Another recurring issue is the disconnection between health surveillance and operational risk management. Monitoring programmes may identify early signs of exposure, but results are not always used to challenge existing engineering controls or workplace practices.

Competence gaps often emerge at supervisory level.

Senior leaders may recognise the importance of occupational health, but those responsible for implementing controls on the shop floor may not have the technical understanding needed to judge whether measures are effective.

Without that understanding, verification activities risk becoming procedural rather than meaningful.

Returning to first principles

Despite these difficulties, the principles for controlling occupational health risks are well established.

The hierarchy of control, elimination, substitution, engineering controls, administrative controls and personal protective equipment, provides the same logical framework for health hazards as it does for safety risks. Yet investigations frequently reveal a heavy reliance on personal protective equipment as the primary control measure for hazardous exposures.

PPE has an important role, but its effectiveness depends on consistent human behaviour, correct fit, maintenance and supervision. Over long periods of operation, PPE‑based strategies are therefore fragile if higher‑order engineering controls are absent.

The legal duties are equally clear. Under the Control of Substances Hazardous to Health Regulations 2002 (COSHH), employers must assess health risks, prevent or adequately control exposure and ensure that control measures remain effective. Achieving this requires collaboration between operational managers, occupational hygienists and occupational health professionals. Exposure monitoring, engineering controls and meaningful verification all have essential parts to play.

Translating principles into practical tools

One of the enduring challenges is converting professional guidance into tools that can be used consistently in operational environments.

To support this objective, Finch Consulting has collaborated with the Association of British Mining Equipment Companies (ABMEC) to develop a set of Occupational Health Learning Cards for the mining and minerals sector. The cards translate key occupational health principles into concise prompts structured around three simple management questions:

  • What do I need to know?
  • What do I need to do?
  • What do I need to check?

The emphasis on verification is deliberate. Effective management depends not just on identifying hazards, but on confirming that control measures are working in practice. The first set of cards addresses eight foundational topics considered essential to an effective occupational health management system, including health risk assessment, occupational hygiene, competence and monitoring of exposures.

By presenting these principles in a clear and practical format, the cards aim to help organisations embed occupational health considerations into everyday management activities, rather than treating them as a specialist add‑on.

The real test of risk management

The contrast between accident fatalities and deaths caused by occupational disease highlights a persistent imbalance in how workplace risks are perceived and managed.
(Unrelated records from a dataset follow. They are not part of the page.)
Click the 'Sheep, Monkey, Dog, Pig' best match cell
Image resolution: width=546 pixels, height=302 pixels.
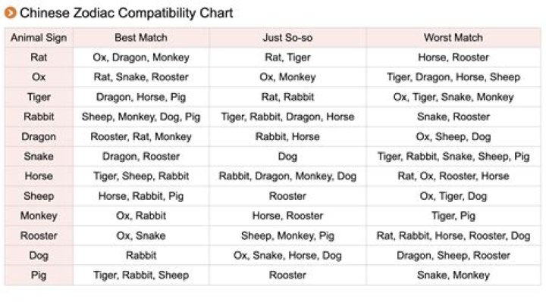(141, 117)
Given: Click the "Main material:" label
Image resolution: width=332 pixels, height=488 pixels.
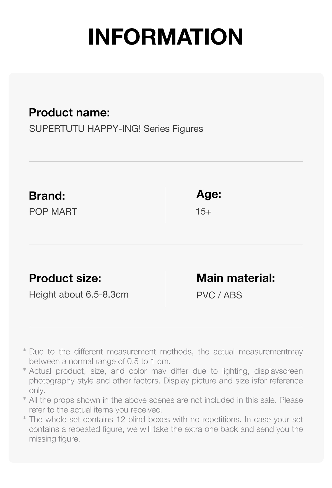Looking at the screenshot, I should (236, 278).
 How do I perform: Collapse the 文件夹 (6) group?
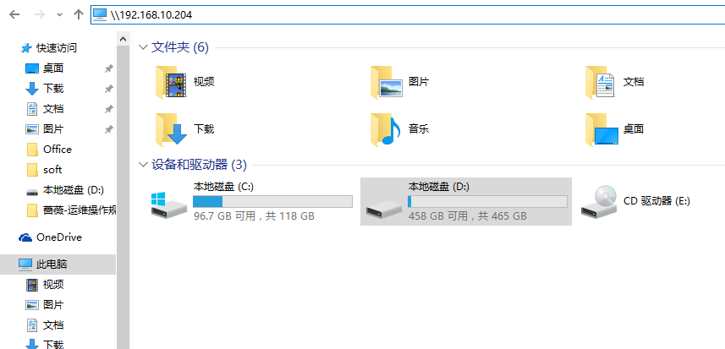[x=143, y=47]
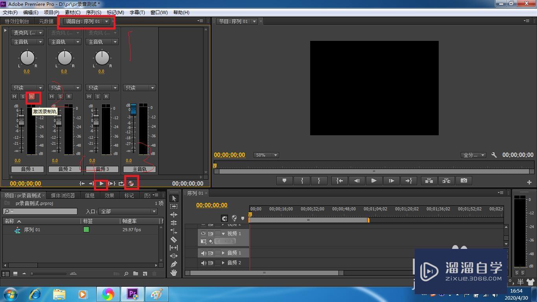Play the sequence in program monitor
This screenshot has height=302, width=537.
(373, 180)
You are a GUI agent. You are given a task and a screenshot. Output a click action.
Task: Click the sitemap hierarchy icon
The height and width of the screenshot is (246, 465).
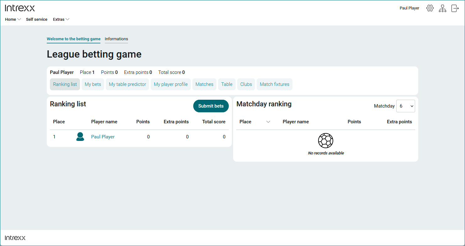[442, 8]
Safety management has evolved significantly over recent decades, supported by robust investigation processes and strong organisational focus. Occupational health risks, however, remain harder to detect, measure and control because their consequences often emerge only after many years.

For organisations, the real test of occupational health management is not how they respond to an emergency today, but whether their systems are robust enough to protect workers from invisible hazards whose consequences may not appear until decades in the future. Managing those risks demands foresight, consistency and leadership attention equal to that already applied to safety.